Combinaba siempre los tres elementos, el agua, el oxígeno y el carbono de su vida. Unas veces improvisaba y se notaba, otras, llevaba planificado hasta el más mínimo movimiento. Hoy ella no sabía a ciencia cierta cómo debía tratar ese momento. Hacía algo de frío a la sombra del cedro, la tierra seguía mojada y empezaba a no sentir las plantas de los pies. Mientras él sonreía, se quitó el cinturón, con desliz, con magia y ternura le pareció. Al salir del todo chocó con la corteza y el sonido, seco y contundente le produjo una creciente excitación. Luego ladeó la cabeza, investigando con la mirada el hueco que sus clavículas formaban cuando elevaba los brazos. Pasó el cinturón de lado a lado por encima de una rama que casi podía tocar con la yema de los dedos. Luego lo cerró sobre las muñecas y tiró de él como si estuviese levantando un fardo para dejarlo medio colgado. Los gemelos empezaron a trabajar a marchas forzadas y él, seguía sonriendo.

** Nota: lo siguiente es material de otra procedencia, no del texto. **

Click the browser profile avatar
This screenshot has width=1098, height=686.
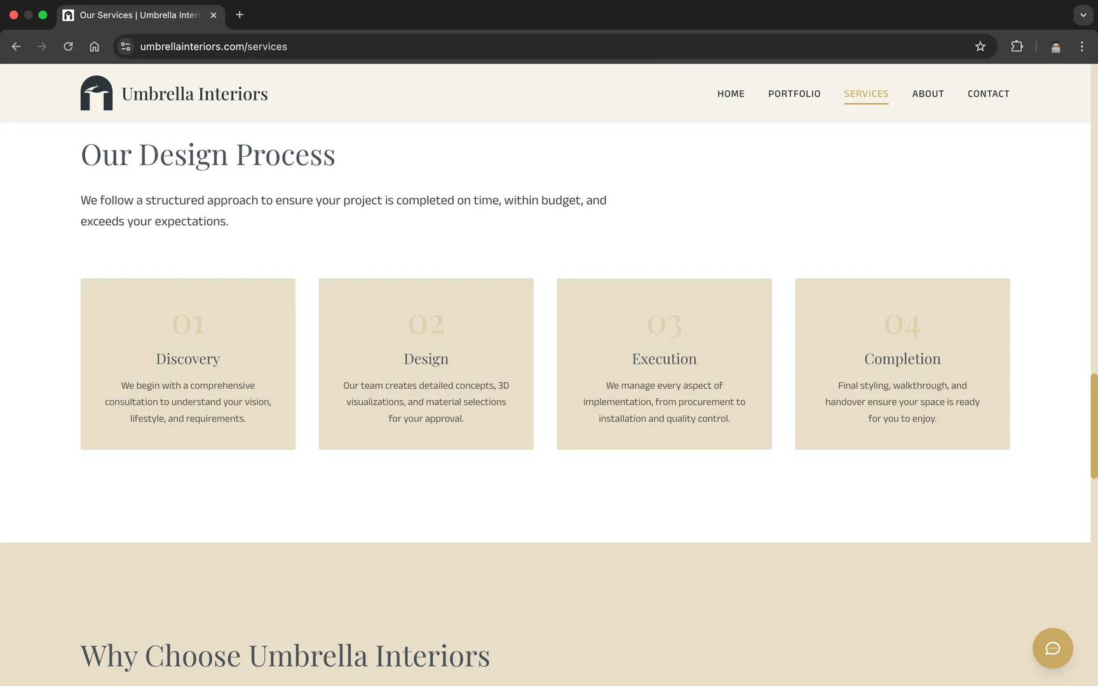(x=1055, y=46)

No le gustaban las mordazas al uso, ni las anillas, ni los bocados, pero aquella vez partió un trozo de la vara de cerezo, la parte más gruesa y le ató a cada extremo un pañuelo de color rojo. Le abrió la boca con los dedos, sin miramiento ni cuidado, como si de un animal se tratase y fueran a sacrificar. Luego ató los extremos de ambos en la nuca. Mordió la madera dura y flexible hasta que los dientes quedaron encajados. Se colocó detrás y apartó la camisa de su espalda. Escucho el sonido metálico del cuchillo y lo sintió en la piel. Los dientes se clavaron un poco más. Luego el corte en la goma del sujetador que arrancó por delante con violencia. El frío y el roce con la tela hicieron el resto.

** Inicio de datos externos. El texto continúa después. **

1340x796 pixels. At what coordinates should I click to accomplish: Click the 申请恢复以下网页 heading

Tiró un poco más del cinturón, dejando que solo las puntas de los dedos acariciasen la tierra. Sintió entonces el calor descolgándose por la cara interna de los muslos. Luego la madera cortó el aire con un silbido, preámbulo del dolor. Con la punta comenzó a acariciar los pezones y luego a darles ligeros golpes, un constante ritmo que se rompía cuando la mano contraria golpeaba el pecho liberado. Esa misma mano recogía la saliva que goteaba por la madera y la llevaba hasta su coño, mezclándola con el flujo que salía con la misma libertad con la que el regato de las cunetas sorteaba los obstáculos que se encontraban a su paso. Cuando se cansó de las tetas, las lágrimas hacían brillar sus ojos de miel.

A sus espaldas compuso una melodía con el silbido de la vara y la percusión de la misma en las nalgas, que temblaron mientras se enrojecían por la furia que en ellas se dibujaba. Cuando terminó, soltó las muñecas, recogió su cuerpo y deshizo el nudo de la nuca. Le quitó el trozo de madera de la boca, empapado y con la impronta de los dientes. Se acercó a su oído, “Es el regalo más hermoso que jamás me dieron“, le dijo enseñando la marca de su dentadura. Ella entonces se soltó, y volvió de puntillas atravesando todo el jardín, como sabía le gustaba.